Rare Book Monthly

Articles - July - 2004 Issue

Google’s Froogle: Is It There Yet?

Froogle finds many copies and editions of Mark Twain's Innocents Abroad.

Froogle finds many copies and editions of Mark Twain's Innocents Abroad.


First and foremost, Froogle is not a book listing site. It is not like Abebooks, Amazon or Alibris. It is more like AddAll, Bookfinder, or Used Book Search. These are meta search engines which search the book listing sites like Abe and Alibris and give you the combined results from all of these sites. You don’t list your books on AddAll. AddAll finds them because you listed those books on one of the 16 sites they visit. Likewise, you cannot list your books on Froogle. You can only list them somewhere else and invite Froogle to find them. That is similar to the AddAll formula. But surely Froogle, with the search technology of Google behind it, and the ability to search far more sites than sixteen, will do a better job. Again, not so fast.
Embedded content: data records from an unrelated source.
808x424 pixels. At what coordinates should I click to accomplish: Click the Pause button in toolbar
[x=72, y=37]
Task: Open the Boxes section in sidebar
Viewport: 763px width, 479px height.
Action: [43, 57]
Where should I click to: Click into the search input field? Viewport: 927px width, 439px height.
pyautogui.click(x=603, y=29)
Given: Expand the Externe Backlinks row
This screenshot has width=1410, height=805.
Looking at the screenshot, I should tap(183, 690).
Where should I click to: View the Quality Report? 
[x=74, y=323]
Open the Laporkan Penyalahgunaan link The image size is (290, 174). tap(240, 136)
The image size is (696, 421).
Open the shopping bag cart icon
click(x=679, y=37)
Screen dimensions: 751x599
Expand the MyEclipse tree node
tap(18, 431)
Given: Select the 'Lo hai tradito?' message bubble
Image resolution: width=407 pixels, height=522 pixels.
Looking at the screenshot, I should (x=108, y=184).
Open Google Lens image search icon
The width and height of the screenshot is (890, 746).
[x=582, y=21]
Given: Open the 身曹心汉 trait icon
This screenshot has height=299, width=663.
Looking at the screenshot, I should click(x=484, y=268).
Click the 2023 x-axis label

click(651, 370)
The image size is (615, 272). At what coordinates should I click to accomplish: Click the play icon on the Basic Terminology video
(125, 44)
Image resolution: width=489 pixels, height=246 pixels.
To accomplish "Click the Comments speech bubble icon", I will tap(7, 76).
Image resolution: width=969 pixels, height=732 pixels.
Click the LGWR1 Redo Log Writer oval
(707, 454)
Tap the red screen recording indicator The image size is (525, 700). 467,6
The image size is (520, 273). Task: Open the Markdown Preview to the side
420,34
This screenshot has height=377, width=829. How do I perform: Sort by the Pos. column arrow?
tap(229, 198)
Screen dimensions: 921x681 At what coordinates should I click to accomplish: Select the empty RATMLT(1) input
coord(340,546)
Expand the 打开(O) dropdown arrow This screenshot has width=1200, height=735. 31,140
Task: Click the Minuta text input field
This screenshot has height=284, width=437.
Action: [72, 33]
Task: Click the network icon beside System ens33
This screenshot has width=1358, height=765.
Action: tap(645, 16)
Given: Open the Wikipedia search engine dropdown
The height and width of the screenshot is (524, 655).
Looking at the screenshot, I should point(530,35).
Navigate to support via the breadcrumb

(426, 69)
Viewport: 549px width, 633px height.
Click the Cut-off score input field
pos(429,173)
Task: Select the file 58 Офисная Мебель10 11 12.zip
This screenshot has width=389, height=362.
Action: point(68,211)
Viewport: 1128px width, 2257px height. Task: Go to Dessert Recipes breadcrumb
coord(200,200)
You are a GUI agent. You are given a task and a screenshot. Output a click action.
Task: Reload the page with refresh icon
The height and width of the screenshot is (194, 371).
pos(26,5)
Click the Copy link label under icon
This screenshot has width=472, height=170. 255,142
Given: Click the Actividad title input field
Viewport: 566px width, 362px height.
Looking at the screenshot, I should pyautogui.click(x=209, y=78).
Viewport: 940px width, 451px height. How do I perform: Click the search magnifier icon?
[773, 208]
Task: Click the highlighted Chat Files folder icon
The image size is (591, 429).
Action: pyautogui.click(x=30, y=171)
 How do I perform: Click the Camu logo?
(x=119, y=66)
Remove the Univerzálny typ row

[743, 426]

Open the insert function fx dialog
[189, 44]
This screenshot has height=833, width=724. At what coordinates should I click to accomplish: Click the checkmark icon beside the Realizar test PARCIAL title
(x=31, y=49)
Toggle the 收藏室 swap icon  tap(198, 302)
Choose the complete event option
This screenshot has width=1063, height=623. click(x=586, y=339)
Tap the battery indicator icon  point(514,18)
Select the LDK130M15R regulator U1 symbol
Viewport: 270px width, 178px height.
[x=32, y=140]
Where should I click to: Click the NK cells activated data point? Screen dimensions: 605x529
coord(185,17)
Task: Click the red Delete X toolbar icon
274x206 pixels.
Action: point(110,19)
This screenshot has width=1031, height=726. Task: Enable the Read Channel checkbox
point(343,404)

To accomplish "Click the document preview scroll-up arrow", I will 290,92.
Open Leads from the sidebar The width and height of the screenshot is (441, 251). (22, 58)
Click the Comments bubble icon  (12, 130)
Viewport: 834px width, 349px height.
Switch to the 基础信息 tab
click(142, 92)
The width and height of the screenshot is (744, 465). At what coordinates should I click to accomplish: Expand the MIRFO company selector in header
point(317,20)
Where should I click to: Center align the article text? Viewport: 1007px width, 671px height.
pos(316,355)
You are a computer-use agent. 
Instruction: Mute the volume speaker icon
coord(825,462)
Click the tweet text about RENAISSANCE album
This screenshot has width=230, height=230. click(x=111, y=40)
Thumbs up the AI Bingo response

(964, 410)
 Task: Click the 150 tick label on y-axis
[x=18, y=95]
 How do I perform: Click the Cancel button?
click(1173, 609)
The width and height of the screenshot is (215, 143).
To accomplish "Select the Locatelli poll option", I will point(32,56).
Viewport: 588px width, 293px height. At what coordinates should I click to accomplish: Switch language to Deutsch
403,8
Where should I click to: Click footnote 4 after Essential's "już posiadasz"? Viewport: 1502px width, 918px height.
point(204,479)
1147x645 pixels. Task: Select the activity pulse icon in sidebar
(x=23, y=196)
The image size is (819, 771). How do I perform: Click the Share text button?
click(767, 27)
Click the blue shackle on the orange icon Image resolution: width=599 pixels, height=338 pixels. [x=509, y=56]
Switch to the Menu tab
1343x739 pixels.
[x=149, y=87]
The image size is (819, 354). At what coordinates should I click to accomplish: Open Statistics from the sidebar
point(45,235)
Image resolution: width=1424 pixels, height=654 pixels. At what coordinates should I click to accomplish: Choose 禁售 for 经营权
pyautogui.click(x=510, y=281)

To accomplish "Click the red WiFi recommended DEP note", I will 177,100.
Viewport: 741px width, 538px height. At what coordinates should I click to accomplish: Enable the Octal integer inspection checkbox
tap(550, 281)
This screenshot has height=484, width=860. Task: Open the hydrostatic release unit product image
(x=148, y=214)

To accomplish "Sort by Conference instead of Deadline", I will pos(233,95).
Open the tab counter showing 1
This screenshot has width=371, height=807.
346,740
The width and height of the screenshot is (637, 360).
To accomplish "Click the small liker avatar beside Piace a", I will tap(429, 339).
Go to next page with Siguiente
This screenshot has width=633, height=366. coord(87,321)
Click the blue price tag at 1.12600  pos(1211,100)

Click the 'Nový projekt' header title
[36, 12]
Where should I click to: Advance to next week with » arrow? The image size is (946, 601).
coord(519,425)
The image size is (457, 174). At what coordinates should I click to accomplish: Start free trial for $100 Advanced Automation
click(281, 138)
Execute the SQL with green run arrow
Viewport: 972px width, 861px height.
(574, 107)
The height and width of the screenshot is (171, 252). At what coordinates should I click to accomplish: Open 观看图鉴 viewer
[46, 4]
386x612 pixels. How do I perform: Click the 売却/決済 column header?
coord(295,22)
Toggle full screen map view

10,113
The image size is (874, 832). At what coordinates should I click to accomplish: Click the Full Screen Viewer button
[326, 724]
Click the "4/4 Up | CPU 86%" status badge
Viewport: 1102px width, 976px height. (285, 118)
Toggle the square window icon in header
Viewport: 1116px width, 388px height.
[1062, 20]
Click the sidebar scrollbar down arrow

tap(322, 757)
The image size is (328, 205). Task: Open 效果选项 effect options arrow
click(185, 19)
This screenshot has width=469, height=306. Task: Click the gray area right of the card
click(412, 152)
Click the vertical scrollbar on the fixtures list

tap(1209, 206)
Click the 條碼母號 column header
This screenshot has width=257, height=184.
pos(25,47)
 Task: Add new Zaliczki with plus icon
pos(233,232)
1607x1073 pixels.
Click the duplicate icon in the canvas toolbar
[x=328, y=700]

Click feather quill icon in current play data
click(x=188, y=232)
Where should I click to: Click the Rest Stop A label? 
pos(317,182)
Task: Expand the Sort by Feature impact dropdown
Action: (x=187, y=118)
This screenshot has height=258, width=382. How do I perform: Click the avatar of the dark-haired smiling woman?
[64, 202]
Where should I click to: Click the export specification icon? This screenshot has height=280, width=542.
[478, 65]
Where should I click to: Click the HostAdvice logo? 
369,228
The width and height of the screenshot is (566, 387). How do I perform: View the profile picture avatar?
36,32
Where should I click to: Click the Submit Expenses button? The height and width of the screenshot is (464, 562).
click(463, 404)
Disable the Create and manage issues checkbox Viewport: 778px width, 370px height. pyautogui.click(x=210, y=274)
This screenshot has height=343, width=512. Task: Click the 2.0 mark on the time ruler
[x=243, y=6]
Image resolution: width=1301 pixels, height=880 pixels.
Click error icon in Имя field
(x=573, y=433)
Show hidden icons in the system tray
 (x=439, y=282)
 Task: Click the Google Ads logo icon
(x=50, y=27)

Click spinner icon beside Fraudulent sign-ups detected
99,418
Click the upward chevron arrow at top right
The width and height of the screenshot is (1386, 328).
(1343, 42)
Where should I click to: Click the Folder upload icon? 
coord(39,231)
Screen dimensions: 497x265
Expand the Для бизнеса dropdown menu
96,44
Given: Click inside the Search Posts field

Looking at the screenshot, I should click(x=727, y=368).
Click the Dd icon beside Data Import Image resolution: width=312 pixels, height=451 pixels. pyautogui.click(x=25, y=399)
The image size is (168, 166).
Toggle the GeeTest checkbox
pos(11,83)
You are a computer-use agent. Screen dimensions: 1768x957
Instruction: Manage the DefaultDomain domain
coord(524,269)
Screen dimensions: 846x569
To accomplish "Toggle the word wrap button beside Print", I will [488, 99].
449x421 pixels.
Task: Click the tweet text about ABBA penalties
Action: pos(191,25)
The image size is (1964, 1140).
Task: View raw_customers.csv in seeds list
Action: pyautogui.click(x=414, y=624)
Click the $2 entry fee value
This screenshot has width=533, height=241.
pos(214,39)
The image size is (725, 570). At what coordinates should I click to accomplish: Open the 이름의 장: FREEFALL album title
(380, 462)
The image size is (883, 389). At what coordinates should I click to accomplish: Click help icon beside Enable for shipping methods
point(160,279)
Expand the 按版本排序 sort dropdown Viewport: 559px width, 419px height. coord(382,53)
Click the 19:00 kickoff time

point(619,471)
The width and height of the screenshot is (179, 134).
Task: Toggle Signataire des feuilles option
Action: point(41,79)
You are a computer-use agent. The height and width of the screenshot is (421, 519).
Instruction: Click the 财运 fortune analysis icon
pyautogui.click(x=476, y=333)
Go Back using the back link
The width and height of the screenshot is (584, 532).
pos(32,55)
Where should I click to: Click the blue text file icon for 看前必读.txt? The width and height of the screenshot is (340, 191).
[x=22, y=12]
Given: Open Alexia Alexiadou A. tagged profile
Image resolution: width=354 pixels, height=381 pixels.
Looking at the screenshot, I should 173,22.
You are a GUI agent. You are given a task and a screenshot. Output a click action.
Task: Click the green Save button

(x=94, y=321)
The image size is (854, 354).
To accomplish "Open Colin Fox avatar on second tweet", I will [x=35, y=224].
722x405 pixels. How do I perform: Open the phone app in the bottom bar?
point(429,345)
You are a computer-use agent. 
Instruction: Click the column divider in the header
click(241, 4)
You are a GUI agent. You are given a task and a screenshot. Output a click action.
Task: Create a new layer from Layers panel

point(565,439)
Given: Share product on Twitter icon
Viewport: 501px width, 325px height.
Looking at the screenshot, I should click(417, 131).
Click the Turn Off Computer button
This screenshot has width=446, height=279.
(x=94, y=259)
There are limitations that come with Froogle’s essentially search engine technology. Remember, Froogle is a shopping site, not a book site. It is designed to find anything that’s for sale on the internet. Therefore, it can’t be specifically targeted for finding books. So, while Google may find more pages in total from the internet than just about anyone else, it does not find the most book listings. For example, Google/Froogle can only find listings that involve clicking on links. It cannot find listings that require you to type some words into a search box to find them. Now if you are a book site specific search engine like AddAll, you can design your program to take the words your visitor has entered in your search box and retype them into the search boxes of each book listing site you search. This is how AddAll finds listings on Abebooks, Alibris, and 14 other used book sites. Froogle cannot do this, since most of the sites it searches (non-book sites) don’t have author and title, etc., search boxes into which it can enter information. So, it only looks at what it can see without typing words in a search box.

It’s not that Froogle doesn’t want to find these listings. It even provides a form where you can enter listings to help it find them in case it cannot find them on its own. However, if the book site does not wish to go to the trouble of making sure its listings are compatible with Froogle’s technology, or maybe doesn’t even want Froogle to find them, then Froogle will not. This is why Froogle, which views many more sites than AddAll, does not find nearly as many listings. You can put up a site which lists 500 books, notify Froogle and conform to their requirements, and Froogle will find your books. AddAll will not find them unless you also post them on one of the sixteen sites they visit. However, since Abebooks’ 50 million listings do not conform to Froogle’s requirements, but can be searched by AddAll, that’s a 50 million books head start that AddAll has on Froogle. It would take an awful lot of small book sites to make up that difference.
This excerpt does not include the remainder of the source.